U-10 (10 units/mL) insulin Explanation: Administration of insulin for infants and toddlers who weigh less than 10 kg or require less than 5 units of insulin per day can be difficult because small doses are hard to measure in a U-100 syringe. Use of diluted insulin allows more accurate administration. The most common dilution strength is U-10 (10 units/mL), and a diluent is available from insulin manufacturers for this purpose. Vials of diluted insulin should be clearly labeled and should be discarded after 1 month.
The nurse is caring for a client who is taking glyburide as treatment for type 2 diabetes mellitus. The health care provider has added a corticosteroid to this client's medication regimen for treatment of a severe allergic reaction.

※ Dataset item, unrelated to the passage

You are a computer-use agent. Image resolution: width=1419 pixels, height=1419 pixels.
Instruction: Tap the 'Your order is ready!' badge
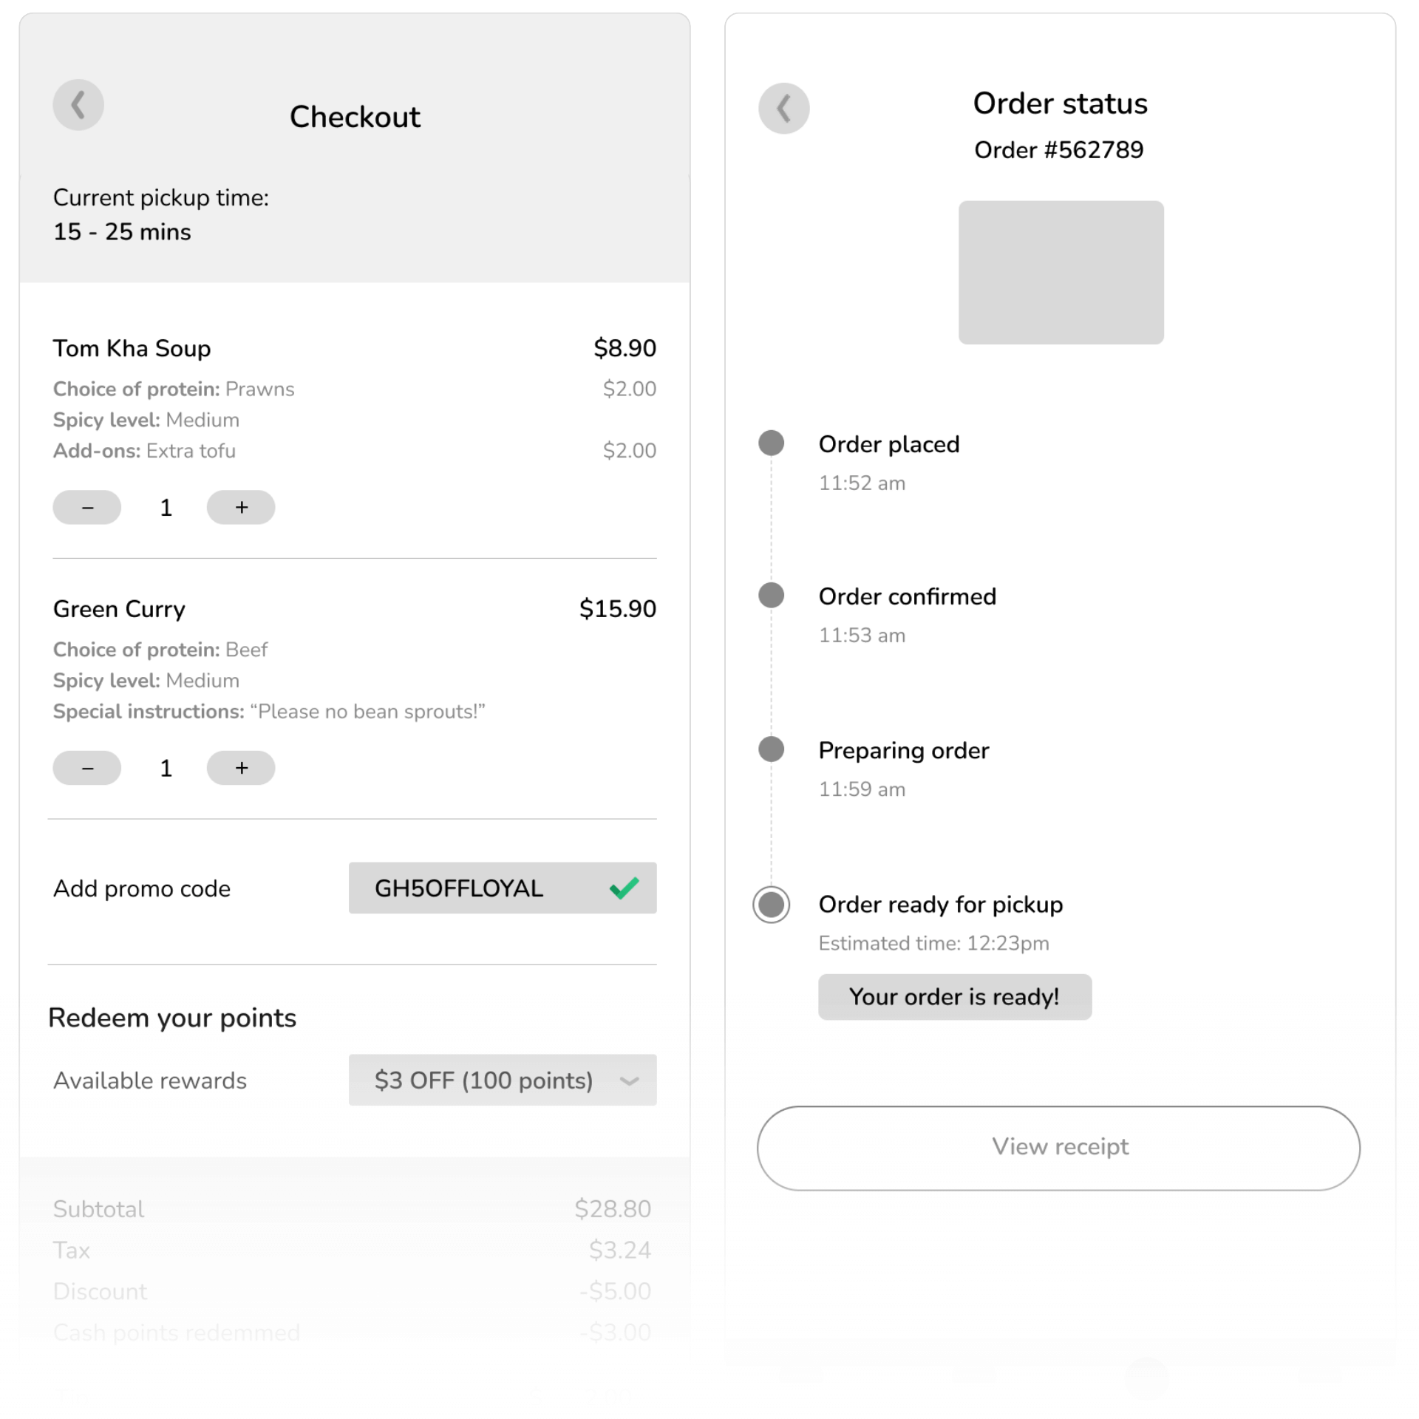tap(954, 997)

The nurse knows that this drug combination may cause what adverse effect on this client?
hyperglycemia Explanation: Corticosteroids increase insulin needs, so the client may develop hyperglycemia.
After reviewing information about different insulin preparations, a nursing student demonstrates understanding of the information when the student identifies which medication as an example of a long-acting insulin?
insulin glargine Explanation: Insulin glargine is an example of a long-acting insulin. Insulin lispro and insulin aspart are rapid-acting insulin. Isophane insulin suspension is an intermediate-acting insulin.
A nurse is preparing to administer a rapid-acting insulin. Which medication would the nurse most likely administer?
insulin lispro Explanation: Insulin lispro is an example of a rapid-acting insulin. Insulin glargine and insulin detemir are long-acting insulin. Isophane insulin suspension is an intermediate-acting insulin.
When considering the management of diabetic ketoacidosis (DKA), what type of insulin can be administered intravenously?
regular Explanation: Regular insulin (insulin injection) has a rapid onset of action and can be given intravenously. Therefore, it is the insulin of choice during acute situations, such as DKA, severe infection or other illness, and surgical procedures. All the other options are administered subcutaneously.
A client with diabetes is undergoing testing for glycosylated hemoglobin. The nurse instructs the client that this test measures average blood glucose over what time period?
the past 3 or 4 months Explanation: Glycosylated hemoglobin measures glucose control over the past 3 to 4 months. When blood glucose levels are high, glucose molecules attach to hemoglobin in the red blood cell. The longer the hyperglycemia lasts, the more glucose binds to the red blood cell and the higher the glycosylated hemoglobin. This binding lasts for the life of the red blood cell (about 4 months) so the other time frames would not be accurate.
A 35-year-old client has begun the administration of glyburide for treatment of diabetes mellitus type 2. The nurse caring for this client provides education regarding this medication. Which statement would NOT be an appropriate instruction for this client?
The medication should have a fixed dose which cannot be manipulated. Explanation: Manipulating the dosing of glyburide can often reduce the unpleasant reactions. The primary adverse effect associated with glyburide (and the other sulfonylureas) is hypoglycemia. Concomitant alcohol use increases the rate of glyburide metabolism and may cause a disulfiram-like reaction. Administer glyburide before breakfast or the first main meal of the day in order to stimulate insulin production. It is important to caution clients to avoid taking OTC medications and herbal or dietary supplements without first consulting the prescriber.